Species of grass-like plant

Carex ferruginea, the rusty sedge or rust-coloured sedge, is a species of flowering plant in the family Cyperaceae. It is native to the Alps, the southern Carpathians, and the western Balkan Peninsula, and has been introduced to the U.S. state of New Jersey. It is a glacial relict species.

This species is a part of the distinctive grassland communities along the alpine chain. A phytosociological survey of the south-eastern Alps described the new ecological association Hormino pyrenaici–Caricetum ferrugineae, highlighting the independence of this flora from that of the northern Alps.

==Distribution and habitat==

The species ranges throughout the entire Alpine arc, the Jura, the southern Carpathians and parts of the Balkan Peninsula.

It occupies the subalpine belt at roughly 1700–2300 metres elevation, where it builds dense, sloping meadows in sites with a constant groundwater supply—either from shallow aquifers in depressions or from the slow melt of long-lasting snow beds. On steep, freely draining slopes the prolonged snow-melt is vital for retaining soil moisture.

==Community composition and ecology==

South-eastern Alpine stands differ floristically from their northern counterparts. Diagnostic companions include the dragon's-mouth Horminum pyrenaicum, Pedicularis elongata, Potentilla crantzii, Scorzonera aristata, Knautia longifolia and Festuca norica.

The meadows are dominated by C. ferruginea with frequent Carex sempervirens, Sesleria varia, Deschampsia cespitosa and F. norica beneath a conspicuous layer of flowering herbs such as Trollius europaeus, Leontodon hispidus and Veratrum album.

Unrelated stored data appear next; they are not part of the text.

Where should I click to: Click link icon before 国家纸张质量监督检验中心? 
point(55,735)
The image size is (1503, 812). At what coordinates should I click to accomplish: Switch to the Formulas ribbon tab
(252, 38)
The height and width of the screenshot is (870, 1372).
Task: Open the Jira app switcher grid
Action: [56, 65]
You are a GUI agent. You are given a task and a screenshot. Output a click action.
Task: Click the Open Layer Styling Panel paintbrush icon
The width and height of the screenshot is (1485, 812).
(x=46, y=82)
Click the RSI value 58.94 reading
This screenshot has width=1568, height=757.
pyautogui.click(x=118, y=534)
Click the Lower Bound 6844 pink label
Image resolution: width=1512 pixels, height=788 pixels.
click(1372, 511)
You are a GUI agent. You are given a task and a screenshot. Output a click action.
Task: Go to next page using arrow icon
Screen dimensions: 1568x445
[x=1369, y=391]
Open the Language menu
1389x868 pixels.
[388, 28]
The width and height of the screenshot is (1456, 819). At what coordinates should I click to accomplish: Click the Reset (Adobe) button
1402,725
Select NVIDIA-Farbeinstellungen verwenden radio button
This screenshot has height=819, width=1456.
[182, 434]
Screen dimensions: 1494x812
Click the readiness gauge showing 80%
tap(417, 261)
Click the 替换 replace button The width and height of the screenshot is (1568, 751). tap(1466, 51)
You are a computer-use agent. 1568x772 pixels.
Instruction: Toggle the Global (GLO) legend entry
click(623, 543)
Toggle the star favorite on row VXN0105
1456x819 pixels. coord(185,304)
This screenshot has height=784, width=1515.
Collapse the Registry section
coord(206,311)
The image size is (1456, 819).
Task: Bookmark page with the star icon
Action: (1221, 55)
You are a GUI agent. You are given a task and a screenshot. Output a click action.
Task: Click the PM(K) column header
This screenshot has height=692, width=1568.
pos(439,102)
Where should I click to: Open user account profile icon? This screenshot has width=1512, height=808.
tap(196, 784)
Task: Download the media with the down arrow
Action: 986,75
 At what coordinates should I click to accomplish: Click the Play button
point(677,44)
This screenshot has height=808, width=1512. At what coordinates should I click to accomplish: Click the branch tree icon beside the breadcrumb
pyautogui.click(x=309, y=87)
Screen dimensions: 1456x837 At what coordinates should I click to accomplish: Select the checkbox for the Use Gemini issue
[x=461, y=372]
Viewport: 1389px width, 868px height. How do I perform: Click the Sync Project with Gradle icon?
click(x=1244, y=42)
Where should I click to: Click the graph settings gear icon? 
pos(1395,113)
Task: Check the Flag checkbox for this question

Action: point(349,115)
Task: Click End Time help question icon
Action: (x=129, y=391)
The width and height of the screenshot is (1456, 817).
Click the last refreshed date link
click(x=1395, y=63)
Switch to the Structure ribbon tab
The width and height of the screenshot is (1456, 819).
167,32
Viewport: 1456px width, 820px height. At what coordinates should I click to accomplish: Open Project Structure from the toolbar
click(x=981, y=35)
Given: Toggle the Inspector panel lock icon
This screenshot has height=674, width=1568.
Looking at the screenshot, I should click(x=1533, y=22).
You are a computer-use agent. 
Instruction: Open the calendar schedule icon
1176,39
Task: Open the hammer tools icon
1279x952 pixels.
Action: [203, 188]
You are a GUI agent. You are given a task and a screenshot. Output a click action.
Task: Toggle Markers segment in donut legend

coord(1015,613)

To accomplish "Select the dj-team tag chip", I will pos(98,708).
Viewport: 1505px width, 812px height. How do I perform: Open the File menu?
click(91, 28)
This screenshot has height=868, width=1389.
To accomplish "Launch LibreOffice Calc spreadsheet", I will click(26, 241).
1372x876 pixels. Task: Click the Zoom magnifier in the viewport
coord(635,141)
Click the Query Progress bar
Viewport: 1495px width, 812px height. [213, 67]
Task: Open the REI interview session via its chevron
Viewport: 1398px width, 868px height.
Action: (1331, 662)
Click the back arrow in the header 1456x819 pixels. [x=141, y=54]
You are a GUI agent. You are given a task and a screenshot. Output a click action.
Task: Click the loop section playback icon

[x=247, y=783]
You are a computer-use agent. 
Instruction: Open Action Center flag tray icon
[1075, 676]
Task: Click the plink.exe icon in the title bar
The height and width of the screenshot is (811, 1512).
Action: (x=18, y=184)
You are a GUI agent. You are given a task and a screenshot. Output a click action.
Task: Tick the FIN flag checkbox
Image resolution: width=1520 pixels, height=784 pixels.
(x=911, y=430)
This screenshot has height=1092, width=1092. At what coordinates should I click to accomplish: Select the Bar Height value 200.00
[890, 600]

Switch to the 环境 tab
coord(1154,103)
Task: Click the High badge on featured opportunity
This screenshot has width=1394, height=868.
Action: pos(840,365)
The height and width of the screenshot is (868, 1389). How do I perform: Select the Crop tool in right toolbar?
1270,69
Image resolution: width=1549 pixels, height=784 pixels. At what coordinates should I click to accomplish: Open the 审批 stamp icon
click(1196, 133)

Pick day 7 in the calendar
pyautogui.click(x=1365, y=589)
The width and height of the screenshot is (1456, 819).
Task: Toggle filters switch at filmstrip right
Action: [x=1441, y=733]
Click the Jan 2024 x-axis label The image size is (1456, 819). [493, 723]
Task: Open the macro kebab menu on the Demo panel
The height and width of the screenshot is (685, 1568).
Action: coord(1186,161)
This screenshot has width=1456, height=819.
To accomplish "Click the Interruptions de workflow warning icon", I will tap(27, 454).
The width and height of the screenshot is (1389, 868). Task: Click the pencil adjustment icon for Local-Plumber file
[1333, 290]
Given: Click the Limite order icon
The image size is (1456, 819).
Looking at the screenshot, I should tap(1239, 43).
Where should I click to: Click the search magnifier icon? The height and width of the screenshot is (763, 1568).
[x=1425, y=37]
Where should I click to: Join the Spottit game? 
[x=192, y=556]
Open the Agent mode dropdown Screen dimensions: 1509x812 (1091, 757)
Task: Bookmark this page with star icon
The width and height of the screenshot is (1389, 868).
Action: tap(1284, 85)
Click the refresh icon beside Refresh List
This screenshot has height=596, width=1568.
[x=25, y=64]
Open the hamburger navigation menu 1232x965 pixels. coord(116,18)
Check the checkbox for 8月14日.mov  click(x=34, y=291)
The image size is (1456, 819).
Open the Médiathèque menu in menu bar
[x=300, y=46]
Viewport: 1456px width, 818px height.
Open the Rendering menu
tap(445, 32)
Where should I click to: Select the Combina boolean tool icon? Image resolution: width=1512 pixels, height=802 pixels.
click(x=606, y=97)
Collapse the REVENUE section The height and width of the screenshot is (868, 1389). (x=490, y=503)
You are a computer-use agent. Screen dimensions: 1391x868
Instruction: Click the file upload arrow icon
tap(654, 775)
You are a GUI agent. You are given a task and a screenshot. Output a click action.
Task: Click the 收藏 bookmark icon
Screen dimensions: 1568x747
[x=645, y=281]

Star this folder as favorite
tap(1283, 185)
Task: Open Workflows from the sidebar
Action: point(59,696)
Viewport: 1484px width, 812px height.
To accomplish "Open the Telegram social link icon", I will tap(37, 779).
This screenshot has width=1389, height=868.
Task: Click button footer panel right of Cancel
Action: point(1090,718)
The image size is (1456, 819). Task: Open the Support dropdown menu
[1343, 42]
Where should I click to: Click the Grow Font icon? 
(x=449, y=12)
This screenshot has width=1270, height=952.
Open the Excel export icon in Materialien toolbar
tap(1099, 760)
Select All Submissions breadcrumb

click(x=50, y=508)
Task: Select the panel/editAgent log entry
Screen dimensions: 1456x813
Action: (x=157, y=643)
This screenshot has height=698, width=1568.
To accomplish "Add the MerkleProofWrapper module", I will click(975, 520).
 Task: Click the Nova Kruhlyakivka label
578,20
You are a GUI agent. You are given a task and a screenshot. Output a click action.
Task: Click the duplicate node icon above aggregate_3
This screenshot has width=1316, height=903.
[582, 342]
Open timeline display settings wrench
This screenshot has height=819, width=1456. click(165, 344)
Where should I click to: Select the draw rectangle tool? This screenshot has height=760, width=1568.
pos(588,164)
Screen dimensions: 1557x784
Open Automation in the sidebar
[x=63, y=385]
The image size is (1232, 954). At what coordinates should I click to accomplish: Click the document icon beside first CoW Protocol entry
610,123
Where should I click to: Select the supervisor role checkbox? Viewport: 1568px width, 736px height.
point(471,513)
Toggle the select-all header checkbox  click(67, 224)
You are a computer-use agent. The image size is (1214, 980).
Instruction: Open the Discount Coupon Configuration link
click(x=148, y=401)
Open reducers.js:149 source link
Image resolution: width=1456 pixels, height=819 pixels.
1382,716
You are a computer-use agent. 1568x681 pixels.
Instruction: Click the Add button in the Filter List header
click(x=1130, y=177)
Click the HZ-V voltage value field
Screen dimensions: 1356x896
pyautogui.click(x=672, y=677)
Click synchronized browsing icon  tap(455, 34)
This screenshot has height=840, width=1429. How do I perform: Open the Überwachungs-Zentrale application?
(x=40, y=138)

The association is recorded from the Val d'Adige (Bolzano) eastwards to at least the Canal del Ferro (Udine), with probable extensions into the Insubrian Alps and the Alpine foothills.
Four sub-associations are recognised:

- typicum – the modal form richest in characteristic species;
- valerianetosum montanae – on relatively steep slopes in clearings of spruce woods;
- willemetetosum stipitatae – in gently sloping depressions adjoining neutro-alkaline fens;
- ericetosum carneae – the driest expression, usually at the foot of stabilised scree cones.

==Ecological significance==

Because these grasslands rely on very specific geomorphological, edaphic and microclimatic settings, they tend to be long-lived landscape features. Their phytogeographical distinctness underlines the autonomy of the south-eastern Alpine flora from both the northern Alpine Caricetum ferrugineae and the Illyrian Hyperico alpini–Caricetum ferrugineae communities.